Fine-tune other models + pooling & vector normalization question

Open netapy opened this issue 2 years ago • 5 comments

Hi -

First of all thanks for this great code base, it's really helpful.

I've been trying to use these scripts for fine-tuning models other than BGE (e5-multilingual, I need a more multilingual model & tokenizer) but the performance doesn't seem to be that good on my basic sentenceTransformers eval script.

I suspected the default CLS reprensation to be at fault (I'm wondering why is this the default setting rather than mean pooling ?) but I'm not sure, my test don't produce that much difference.

Also I'm wondering if it may be linked to the normlize vector parameter ? It's not a default on other frameworks, also wondering why that seems to be the case here.

Thank you by advance for your insights !

Baudouin

netapy avatar Nov 17 '23 06:11 netapy

Thanks for your interest in our work! For e5, you should set --sentence_pooling_method mean due to the pooling method of e5 is mean pooling. And it also needs to be normalized, because the similarity score of e5 also is cosine.

staoxiao avatar Nov 17 '23 10:11 staoxiao

Great - thanks for the clear answer. Could you elaborate on why you guys chose the CLS token representation rather than mean pooling ? The latter always seems to produce better result in the papers I've read.
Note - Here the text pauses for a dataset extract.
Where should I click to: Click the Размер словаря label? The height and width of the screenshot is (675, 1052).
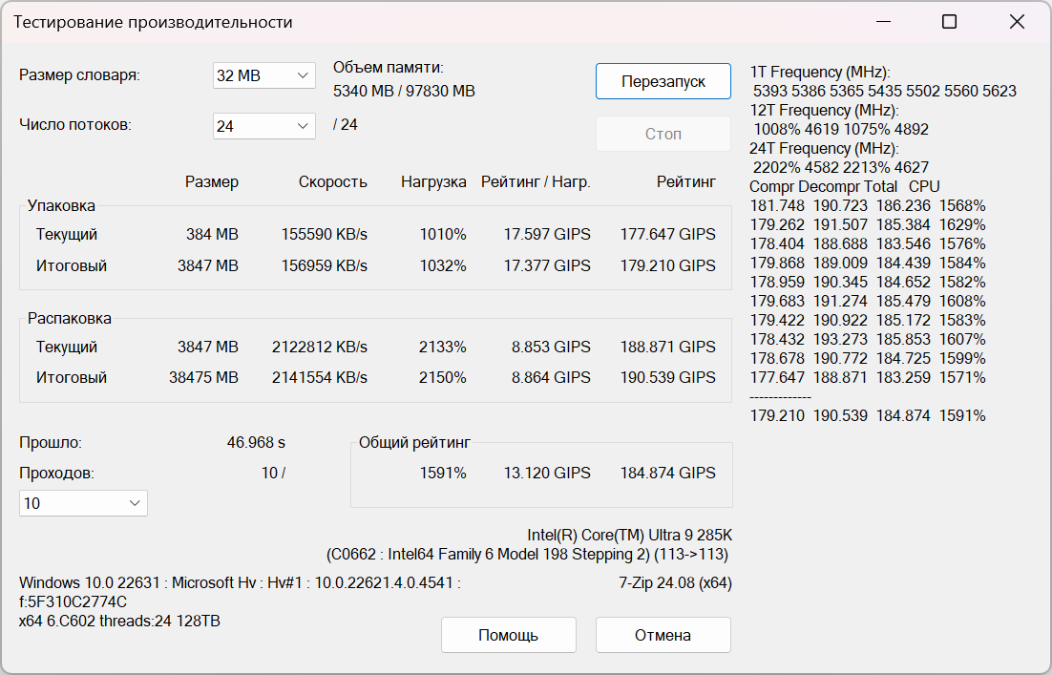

Thanks !

netapy avatar Nov 20 '23 13:11 netapy

During pre-training, we use the cls pooling to represent the sentence, so we use the same pooling method in fine-tuning.

staoxiao avatar Nov 21 '23 09:11 staoxiao

During pre-training, we use the cls pooling to represent the sentence, so we use the same pooling method in fine-tuning.

Yep I got that — but why did you guys choose CLS pooling during pre-training ? I suppose it led to better accuracy ? I'd love to hear more about that ! I would have loved a research paper for BGE, it's really good ;)

netapy avatar Nov 21 '23 10:11 netapy

We just follow the previous settings and have not try to use mean pooling in pre-training.

staoxiao avatar Nov 22 '23 03:11 staoxiao